Feature selection is a key activity for tabular data. As an ML engineer, you should analyze all required fields and exclude them from the testing and training process itself. Dimensionality reduction techniques can also be used if desired. But I need to see what the dependent and independent variables are.

Conclusion

Folks, we have discussed XAI at a high level. Thank you for your understanding. XAI is

  • Why Explainable AI?
  • Key explainability techniques and theories behind XAI
  • The need for model explainability and the consequences of poor ML predictions.

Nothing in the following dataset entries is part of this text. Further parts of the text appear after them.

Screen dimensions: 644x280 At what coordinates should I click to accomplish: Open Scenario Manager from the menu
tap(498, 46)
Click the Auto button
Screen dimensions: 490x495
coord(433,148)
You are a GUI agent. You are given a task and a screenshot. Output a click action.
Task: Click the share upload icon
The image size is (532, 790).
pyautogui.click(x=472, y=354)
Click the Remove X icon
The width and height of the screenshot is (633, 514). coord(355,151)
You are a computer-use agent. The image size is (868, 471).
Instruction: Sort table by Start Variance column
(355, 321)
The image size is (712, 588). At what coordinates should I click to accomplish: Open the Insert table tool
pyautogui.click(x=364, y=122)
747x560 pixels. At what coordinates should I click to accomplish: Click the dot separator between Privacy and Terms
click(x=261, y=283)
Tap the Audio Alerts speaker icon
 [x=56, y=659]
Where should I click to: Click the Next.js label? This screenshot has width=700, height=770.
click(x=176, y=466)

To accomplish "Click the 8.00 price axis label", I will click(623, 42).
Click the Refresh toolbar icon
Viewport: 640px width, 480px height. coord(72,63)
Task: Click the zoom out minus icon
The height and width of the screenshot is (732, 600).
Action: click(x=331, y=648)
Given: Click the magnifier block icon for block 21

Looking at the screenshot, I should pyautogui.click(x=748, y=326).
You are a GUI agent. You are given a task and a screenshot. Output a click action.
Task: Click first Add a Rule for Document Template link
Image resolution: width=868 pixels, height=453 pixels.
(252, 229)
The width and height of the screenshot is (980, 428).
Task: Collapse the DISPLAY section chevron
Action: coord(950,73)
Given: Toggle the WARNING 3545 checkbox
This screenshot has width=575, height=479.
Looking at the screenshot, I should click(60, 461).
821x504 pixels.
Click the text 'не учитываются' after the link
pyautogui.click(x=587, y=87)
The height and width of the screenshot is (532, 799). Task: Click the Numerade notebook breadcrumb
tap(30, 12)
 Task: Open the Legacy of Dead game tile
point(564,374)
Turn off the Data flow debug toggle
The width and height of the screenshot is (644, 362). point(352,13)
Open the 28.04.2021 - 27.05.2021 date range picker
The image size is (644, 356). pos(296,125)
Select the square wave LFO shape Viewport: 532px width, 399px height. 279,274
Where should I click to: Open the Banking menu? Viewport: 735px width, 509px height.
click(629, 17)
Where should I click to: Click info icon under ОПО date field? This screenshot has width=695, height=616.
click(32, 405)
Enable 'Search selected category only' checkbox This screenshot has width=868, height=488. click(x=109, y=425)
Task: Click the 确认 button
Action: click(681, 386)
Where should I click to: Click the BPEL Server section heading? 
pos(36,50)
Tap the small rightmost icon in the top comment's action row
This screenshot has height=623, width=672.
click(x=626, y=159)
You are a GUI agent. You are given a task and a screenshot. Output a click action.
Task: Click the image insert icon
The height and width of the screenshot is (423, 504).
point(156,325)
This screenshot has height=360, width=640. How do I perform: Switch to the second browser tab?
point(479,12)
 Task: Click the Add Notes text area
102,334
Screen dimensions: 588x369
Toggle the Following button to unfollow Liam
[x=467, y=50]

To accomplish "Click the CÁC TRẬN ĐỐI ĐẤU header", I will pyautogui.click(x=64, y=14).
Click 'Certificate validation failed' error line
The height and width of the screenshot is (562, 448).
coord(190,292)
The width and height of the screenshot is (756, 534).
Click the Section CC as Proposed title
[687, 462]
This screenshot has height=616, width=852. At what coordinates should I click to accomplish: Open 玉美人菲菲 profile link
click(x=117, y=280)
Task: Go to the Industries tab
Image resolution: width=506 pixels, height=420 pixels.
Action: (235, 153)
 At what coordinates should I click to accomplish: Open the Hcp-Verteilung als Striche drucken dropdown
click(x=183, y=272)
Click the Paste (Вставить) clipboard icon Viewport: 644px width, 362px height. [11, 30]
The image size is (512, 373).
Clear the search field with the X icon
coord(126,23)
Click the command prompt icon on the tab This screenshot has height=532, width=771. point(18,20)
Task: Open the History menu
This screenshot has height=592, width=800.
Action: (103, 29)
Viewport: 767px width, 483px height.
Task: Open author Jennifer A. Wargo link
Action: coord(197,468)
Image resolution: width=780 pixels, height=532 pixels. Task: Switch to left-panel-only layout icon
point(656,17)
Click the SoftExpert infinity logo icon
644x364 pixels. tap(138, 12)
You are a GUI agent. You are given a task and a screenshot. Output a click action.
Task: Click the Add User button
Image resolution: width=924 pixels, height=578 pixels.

Here are some highlights about XAI in the following points:

  • “explainability” When ‘interpretability‘ are often used interchangeably.
  • This important role played by AI When ML The model has raised concerns among business stakeholders and consumers about its lack of transparency and interoperability as this black box has been favorably exposed to bias.
  • It plays an important role in industrial operations. The explainability of the model is a prerequisite. (medical, financial, legal, etc.)
  • XAI is the most effective practice to ensure AI and ML. the solution is transparent
  • this is Trustworthy, Responsible and Ethical Efficiently meet all regulatory requirements for algorithmic transparency, risk mitigation, and fallback planning.
  • AI and ML explainability methods are How the algorithm operates at different stages.
  • XAI allows end users to ask questions about XAI. AI and ML model results.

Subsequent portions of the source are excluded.